#### [TASK ITEM]
Translate this sentence from the article on Indian Ocean migration research into Spanish: "She will then be able to critically assess evidence of early long-distance contacts between Southeast Asia and Africa."

#### [TEXT PASSAGE]
UQ archaeologist unlocks ancient migration secrets
University of Queensland archaeologist Dr Alison Crowther is using her Australian Research Council Future Fellowship to investigate how cross-cultural interaction transformed peoples, societies and environments in the Indian Ocean.
Dr Crowther’s research utilises ancient DNA as archaeological evidence to trace the movement of people, plants, animals, goods and practices to Madagascar and the Comoros over 1000 years ago.
She will then be able to critically assess evidence of early long-distance contacts between Southeast Asia and Africa.
Dr Crowther said it is a significant project that will enhance Australia’s capacity for archaeological science and deliver significant social and cultural benefits.
“The project will shed light on the history of the diverse but interconnected Indo-Pacific world,” she said.

#### [INPUT DATA]
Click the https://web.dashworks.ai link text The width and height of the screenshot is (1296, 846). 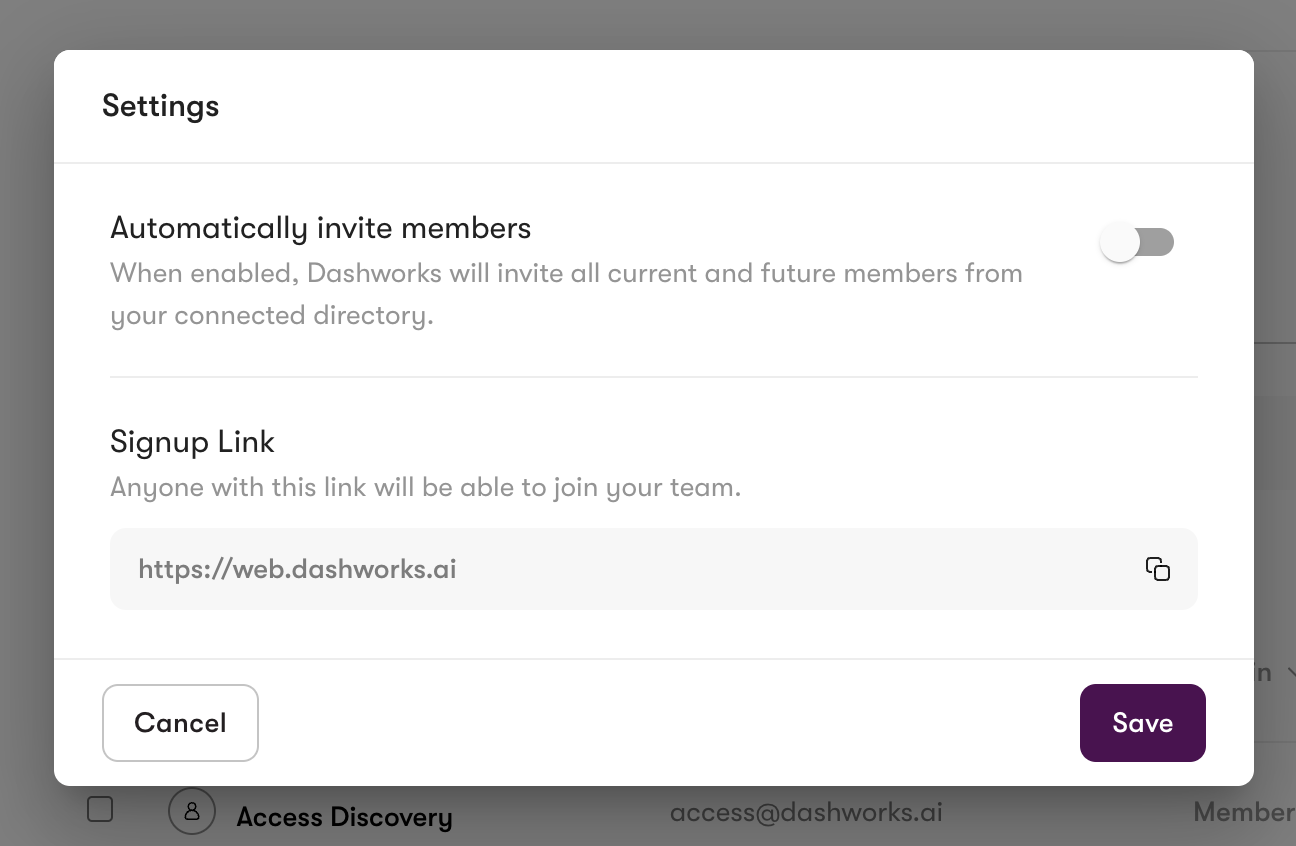[x=297, y=570]
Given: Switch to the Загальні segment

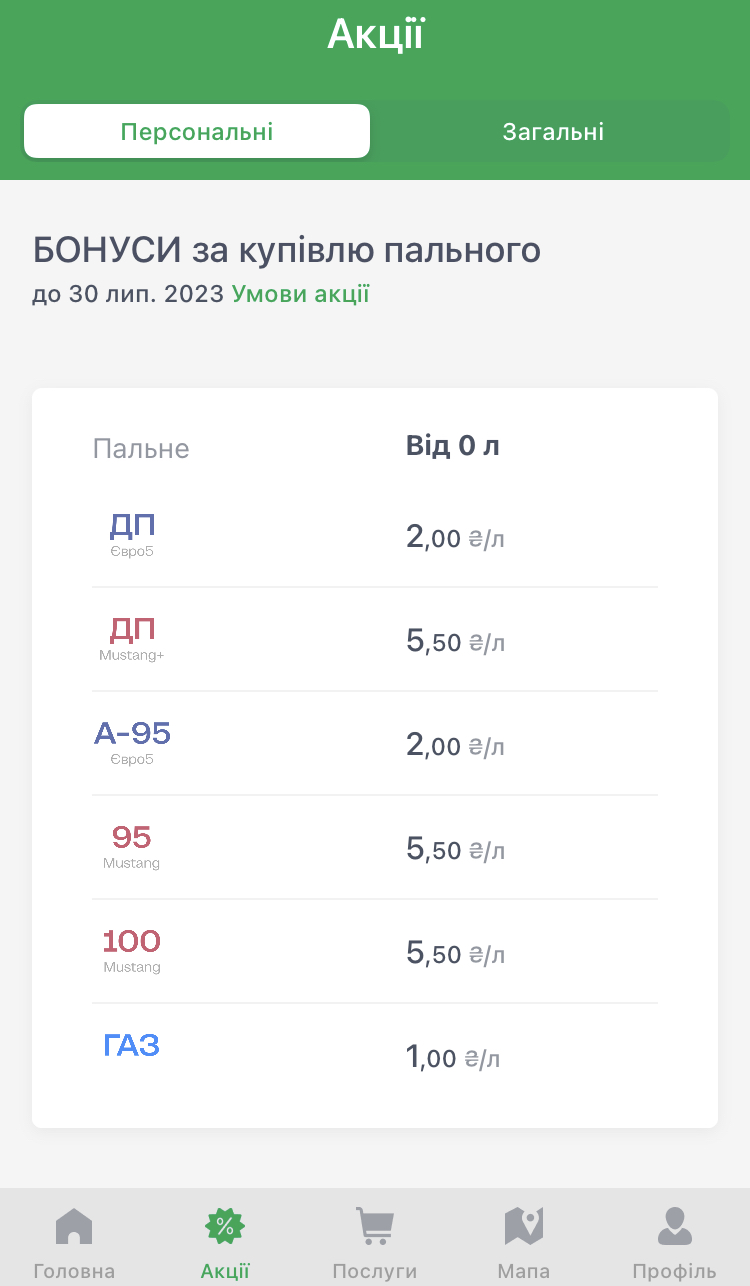Looking at the screenshot, I should (x=553, y=132).
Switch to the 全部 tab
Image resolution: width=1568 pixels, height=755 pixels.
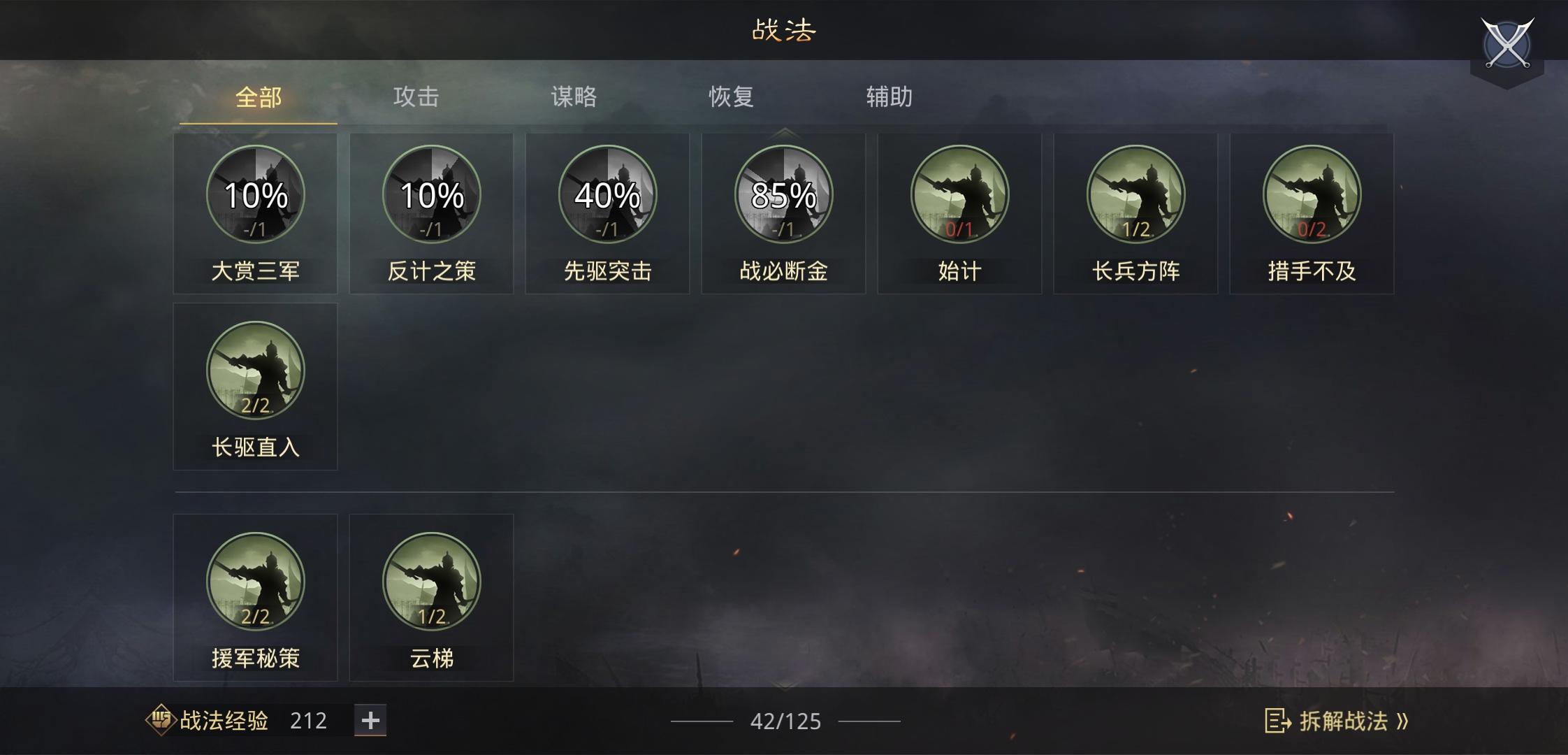pos(258,97)
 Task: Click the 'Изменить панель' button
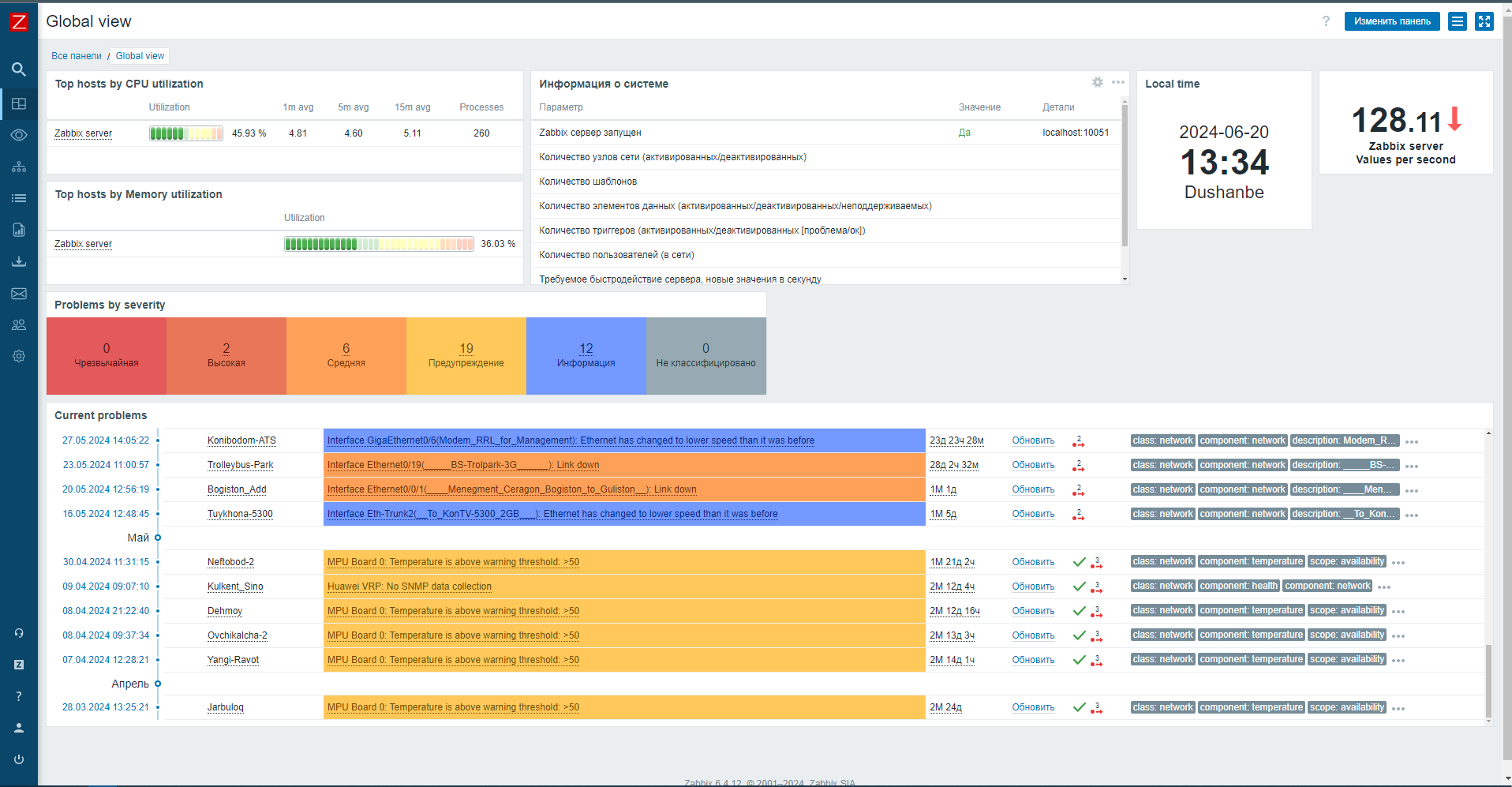[x=1391, y=21]
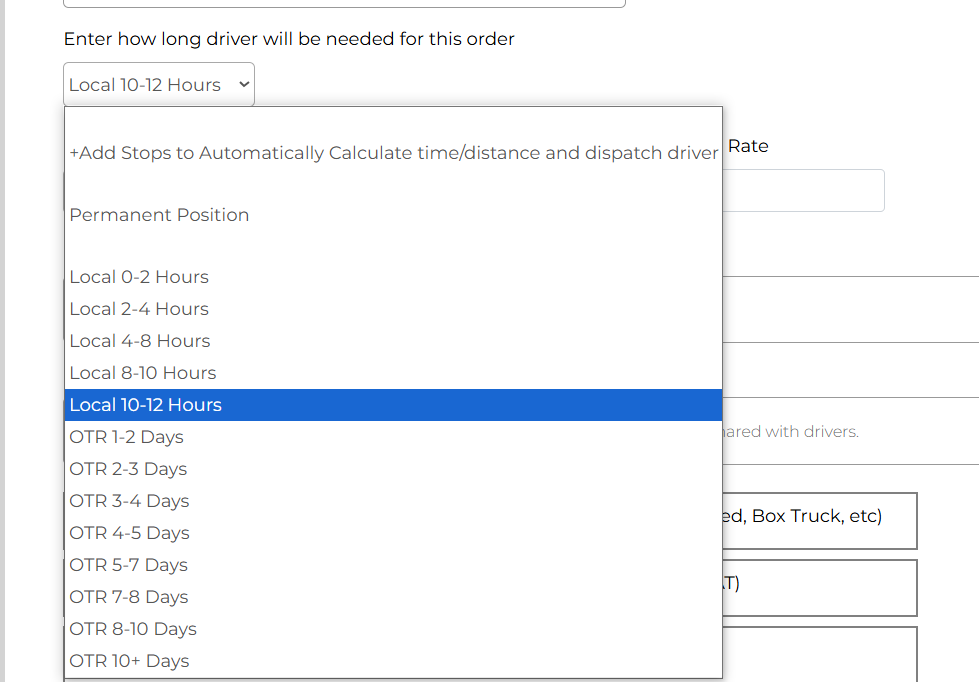The height and width of the screenshot is (682, 979).
Task: Click the text field above the duration prompt
Action: pyautogui.click(x=344, y=3)

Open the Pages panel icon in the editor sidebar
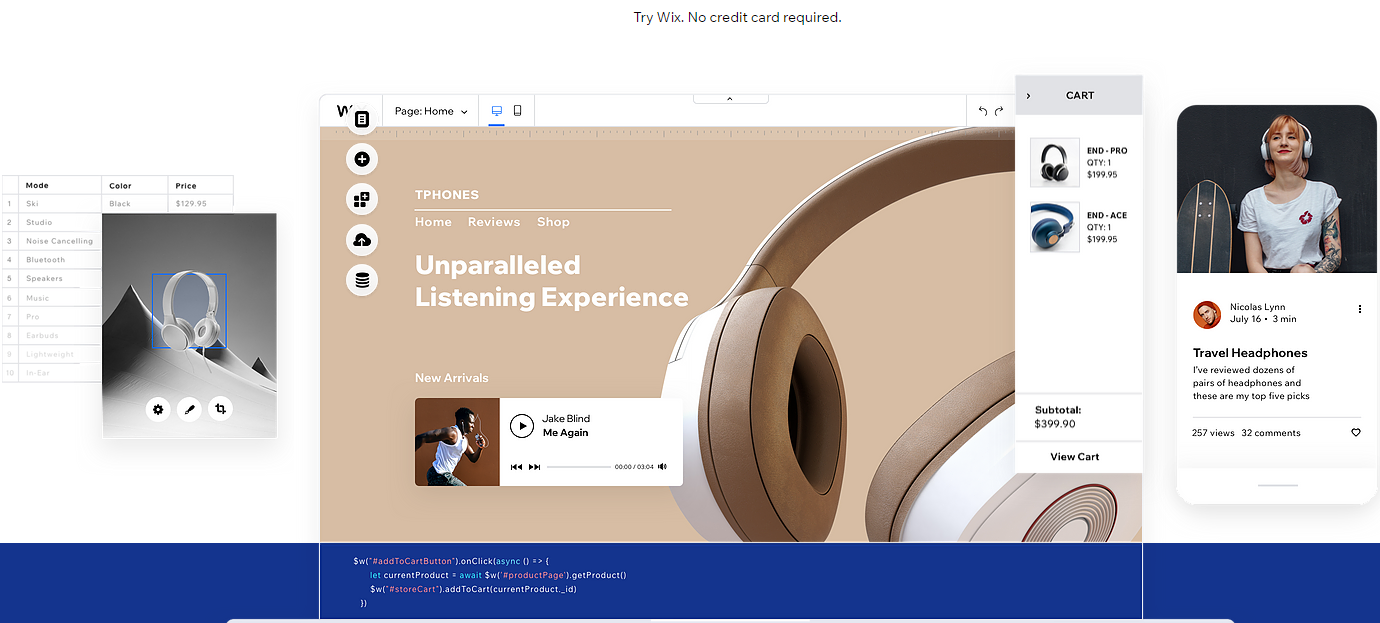pyautogui.click(x=362, y=119)
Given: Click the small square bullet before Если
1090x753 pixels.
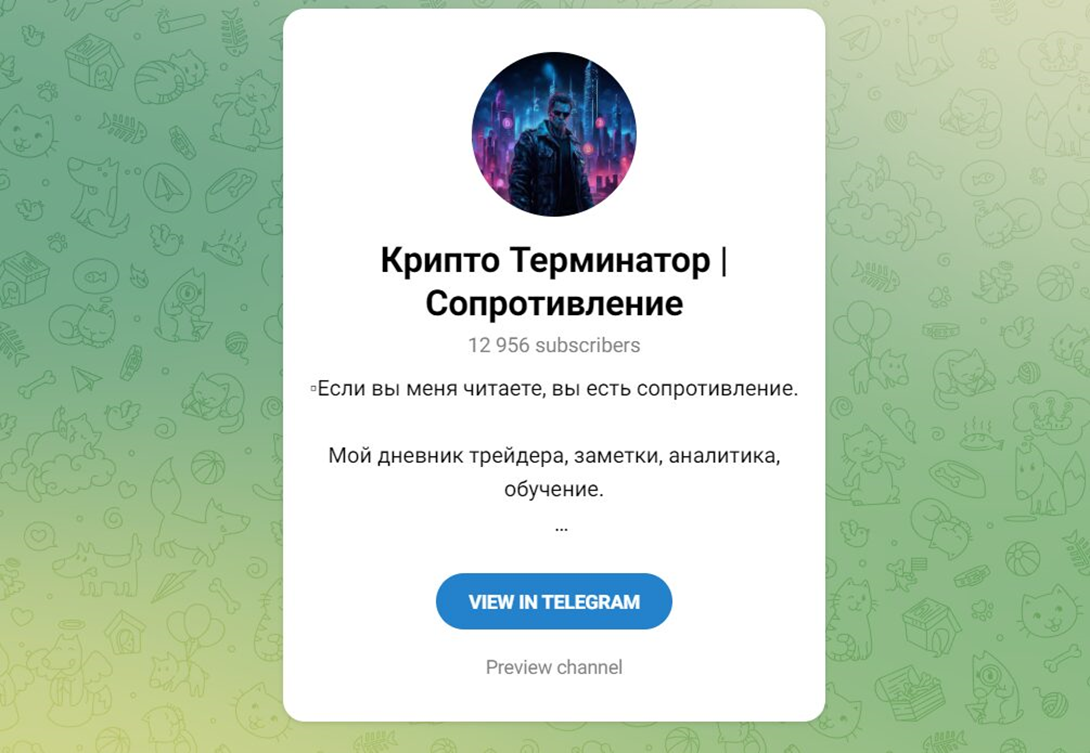Looking at the screenshot, I should [314, 388].
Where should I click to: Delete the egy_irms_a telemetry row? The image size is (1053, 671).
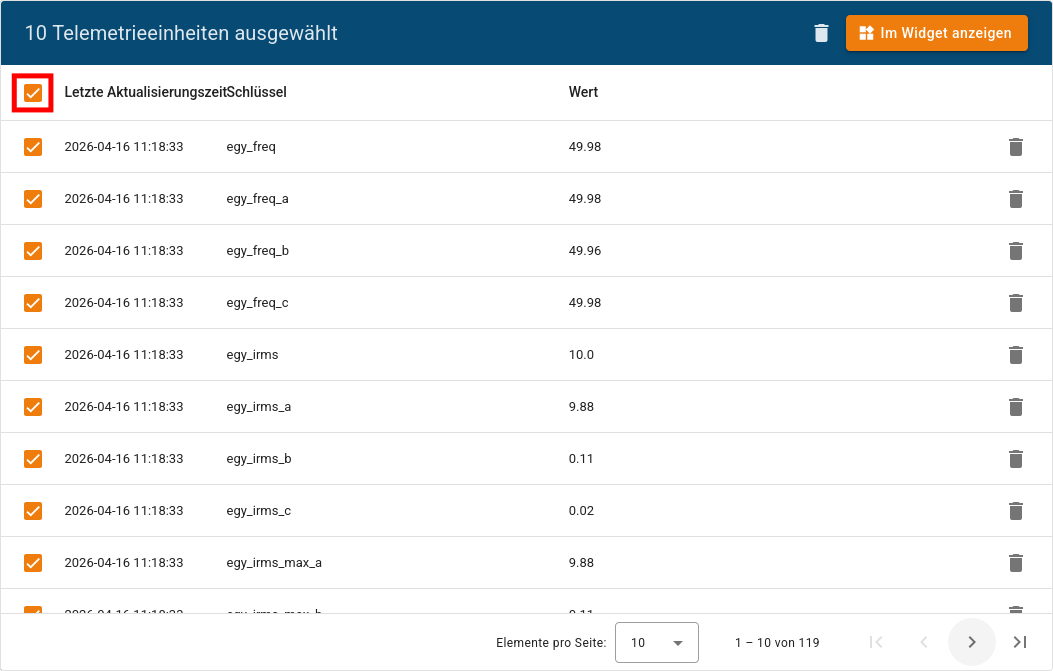[x=1015, y=407]
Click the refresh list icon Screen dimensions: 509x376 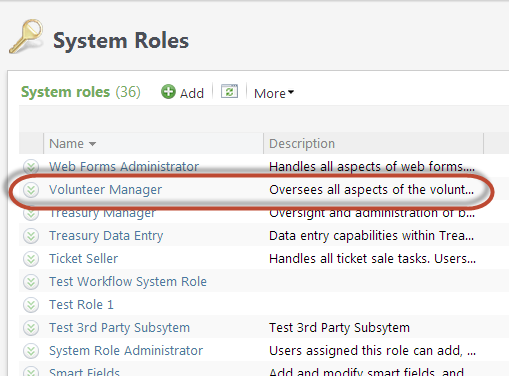pyautogui.click(x=230, y=91)
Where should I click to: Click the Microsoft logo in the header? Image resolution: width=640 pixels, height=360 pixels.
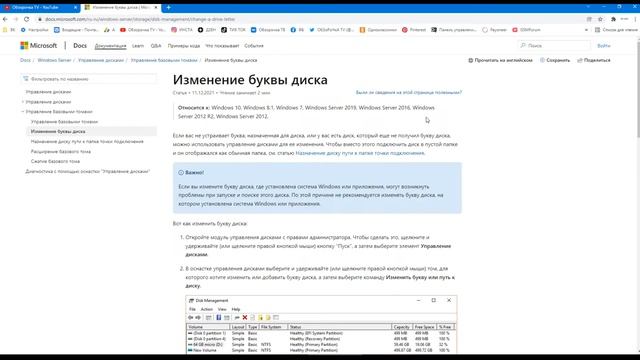pos(39,46)
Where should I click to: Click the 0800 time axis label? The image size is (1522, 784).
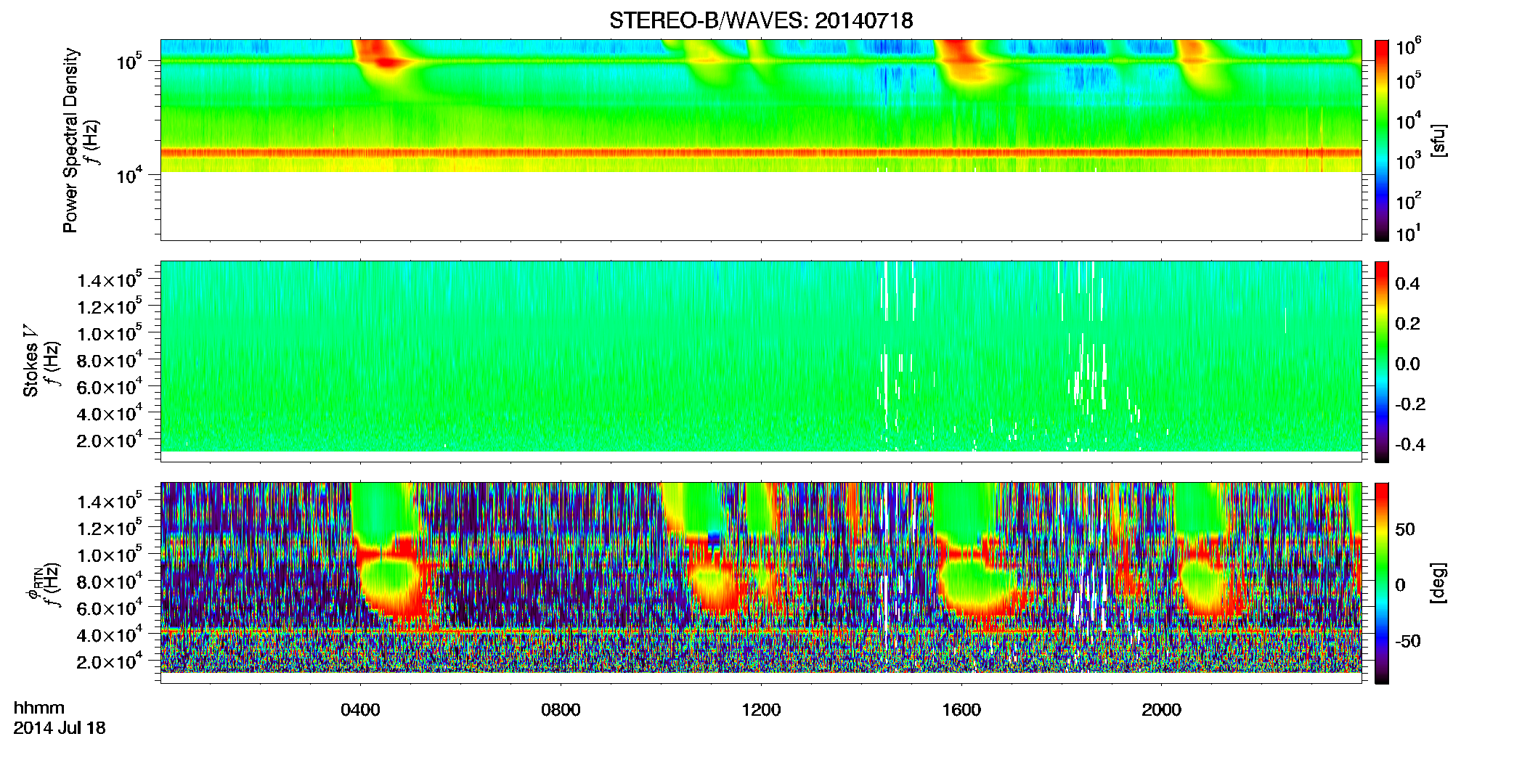point(561,710)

#### [TASK RESULT]
Luego podrá evaluar críticamente las pruebas de los primeros contactos a larga distancia entre el Sudeste Asiático y África.